EXCERTO APRESENTADO =
10. A Caixa Geral de Aposentações não deu provimento ao pedido porque esse Centro Nacional de Pensões informara que o mesmo fora arquivado dado que o exponente trabalhara nos Estados Unidos da América e estivera abrangido pela Segurança Social daquele país.

11. É, pois, esta decisão que está em causa e com a qual não posso deixar de discordar pelas razões que passo a expor.

12. O Decreto-Lei n.º 143/88, de 22 de Abril, excluía da respectiva aplicação os beneficiários que, no decurso da sua actividade profissional, estivessem abrangidos também por legislação de segurança social de países em relação aos quais Portugal se encontrasse vinculado por força de instrumento normativo internacional.

13. A decisão quanto à aplicabilidade do regime da pensão unificada ao exponente, como já se disse no ofício n.º …, desta Provedoria de Justiça, depende, essencialmente, da interpretação a conferir ao requisito negativo de se encontrar abrangido por legislação de segurança social estrangeira.

ENUNCIADO 1 =
Responda com base no excerto:
(a) Que entidade não deu provimento ao pedido?
(b) Em que país trabalhara o exponente?
(c) Qual é a data do Decreto-Lei n.º 143/88?
ENUNCIADO 2 = Reproduza as linhas dos dados desde a primeira até à que contém "Greg Walls [170, 286]", ambas incluídas.
As linhas de dados não têm qualquer relação com o excerto.

DADOS DA TAREFA =
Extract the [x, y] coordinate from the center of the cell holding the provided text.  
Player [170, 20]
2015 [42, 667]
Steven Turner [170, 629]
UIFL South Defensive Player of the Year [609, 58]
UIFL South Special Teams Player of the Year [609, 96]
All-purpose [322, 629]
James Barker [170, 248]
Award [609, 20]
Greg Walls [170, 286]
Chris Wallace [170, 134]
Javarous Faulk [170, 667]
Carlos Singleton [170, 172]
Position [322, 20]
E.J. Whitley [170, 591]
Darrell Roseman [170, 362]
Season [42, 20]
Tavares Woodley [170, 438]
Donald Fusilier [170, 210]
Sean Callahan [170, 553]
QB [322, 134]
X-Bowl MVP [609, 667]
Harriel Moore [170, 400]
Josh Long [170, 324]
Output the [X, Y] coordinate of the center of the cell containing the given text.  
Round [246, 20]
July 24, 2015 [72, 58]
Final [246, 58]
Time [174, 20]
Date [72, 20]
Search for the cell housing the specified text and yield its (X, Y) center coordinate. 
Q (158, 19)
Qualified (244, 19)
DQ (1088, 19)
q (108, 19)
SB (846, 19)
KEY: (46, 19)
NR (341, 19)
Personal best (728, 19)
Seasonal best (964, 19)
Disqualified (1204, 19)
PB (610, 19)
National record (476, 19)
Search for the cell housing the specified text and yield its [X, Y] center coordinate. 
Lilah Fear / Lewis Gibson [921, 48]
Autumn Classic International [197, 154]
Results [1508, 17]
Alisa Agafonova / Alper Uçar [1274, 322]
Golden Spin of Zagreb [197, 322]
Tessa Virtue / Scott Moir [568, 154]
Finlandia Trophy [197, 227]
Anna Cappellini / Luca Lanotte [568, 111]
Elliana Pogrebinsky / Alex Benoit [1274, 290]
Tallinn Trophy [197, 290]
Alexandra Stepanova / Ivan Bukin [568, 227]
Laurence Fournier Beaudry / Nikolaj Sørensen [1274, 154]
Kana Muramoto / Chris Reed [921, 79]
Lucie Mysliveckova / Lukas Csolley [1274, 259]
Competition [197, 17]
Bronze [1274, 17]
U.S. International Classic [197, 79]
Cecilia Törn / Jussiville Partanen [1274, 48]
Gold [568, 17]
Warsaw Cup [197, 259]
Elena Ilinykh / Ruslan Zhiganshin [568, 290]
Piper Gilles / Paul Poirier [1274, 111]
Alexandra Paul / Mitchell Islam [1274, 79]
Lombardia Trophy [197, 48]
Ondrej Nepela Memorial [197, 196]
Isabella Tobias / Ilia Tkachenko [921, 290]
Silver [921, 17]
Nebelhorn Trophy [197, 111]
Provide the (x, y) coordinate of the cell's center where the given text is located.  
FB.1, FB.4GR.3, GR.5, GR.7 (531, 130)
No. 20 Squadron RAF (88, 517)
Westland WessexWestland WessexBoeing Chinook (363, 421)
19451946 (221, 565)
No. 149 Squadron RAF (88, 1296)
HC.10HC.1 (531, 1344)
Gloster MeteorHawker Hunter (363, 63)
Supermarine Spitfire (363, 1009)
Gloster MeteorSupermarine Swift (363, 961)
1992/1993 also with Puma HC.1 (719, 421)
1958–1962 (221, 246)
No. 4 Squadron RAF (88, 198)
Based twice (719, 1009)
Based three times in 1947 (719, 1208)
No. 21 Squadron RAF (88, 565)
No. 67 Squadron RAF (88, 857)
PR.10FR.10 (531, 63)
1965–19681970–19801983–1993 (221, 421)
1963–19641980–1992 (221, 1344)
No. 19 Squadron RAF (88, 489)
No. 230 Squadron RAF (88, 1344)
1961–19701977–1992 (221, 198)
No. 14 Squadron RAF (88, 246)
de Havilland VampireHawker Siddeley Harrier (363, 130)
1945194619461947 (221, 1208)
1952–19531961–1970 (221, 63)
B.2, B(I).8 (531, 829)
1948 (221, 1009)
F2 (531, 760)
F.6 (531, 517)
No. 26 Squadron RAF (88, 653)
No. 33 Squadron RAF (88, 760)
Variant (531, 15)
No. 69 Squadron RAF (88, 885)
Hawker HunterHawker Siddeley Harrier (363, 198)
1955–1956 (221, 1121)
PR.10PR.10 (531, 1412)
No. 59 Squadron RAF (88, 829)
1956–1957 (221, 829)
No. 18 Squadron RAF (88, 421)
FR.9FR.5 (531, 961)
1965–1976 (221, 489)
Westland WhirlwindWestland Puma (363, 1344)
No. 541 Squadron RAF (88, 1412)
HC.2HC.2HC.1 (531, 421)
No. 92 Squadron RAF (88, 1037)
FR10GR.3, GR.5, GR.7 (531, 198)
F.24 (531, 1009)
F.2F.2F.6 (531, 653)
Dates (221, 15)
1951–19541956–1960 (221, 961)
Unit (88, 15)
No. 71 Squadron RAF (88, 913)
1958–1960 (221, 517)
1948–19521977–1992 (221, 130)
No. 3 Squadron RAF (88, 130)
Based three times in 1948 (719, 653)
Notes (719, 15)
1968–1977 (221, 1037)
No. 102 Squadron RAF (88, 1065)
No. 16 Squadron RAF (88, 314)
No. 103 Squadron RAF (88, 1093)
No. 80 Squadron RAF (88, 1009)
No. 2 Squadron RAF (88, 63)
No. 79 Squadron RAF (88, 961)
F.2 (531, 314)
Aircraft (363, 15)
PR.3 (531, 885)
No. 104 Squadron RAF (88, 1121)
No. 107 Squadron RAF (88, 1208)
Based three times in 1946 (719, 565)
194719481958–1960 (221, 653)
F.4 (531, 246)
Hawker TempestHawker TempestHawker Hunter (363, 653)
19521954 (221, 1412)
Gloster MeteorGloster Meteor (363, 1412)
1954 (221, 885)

RESOLUÇÃO COMPLETA 1 =
(a) A Caixa Geral de Aposentações.
(b) Nos Estados Unidos da América.
(c) 22 de Abril.

RESOLUÇÃO COMPLETA 2 =
Extract the [x, y] coordinate from the center of the cell holding the provided text.  
Player [170, 20]
2015 [42, 667]
Steven Turner [170, 629]
UIFL South Defensive Player of the Year [609, 58]
UIFL South Special Teams Player of the Year [609, 96]
All-purpose [322, 629]
James Barker [170, 248]
Award [609, 20]
Greg Walls [170, 286]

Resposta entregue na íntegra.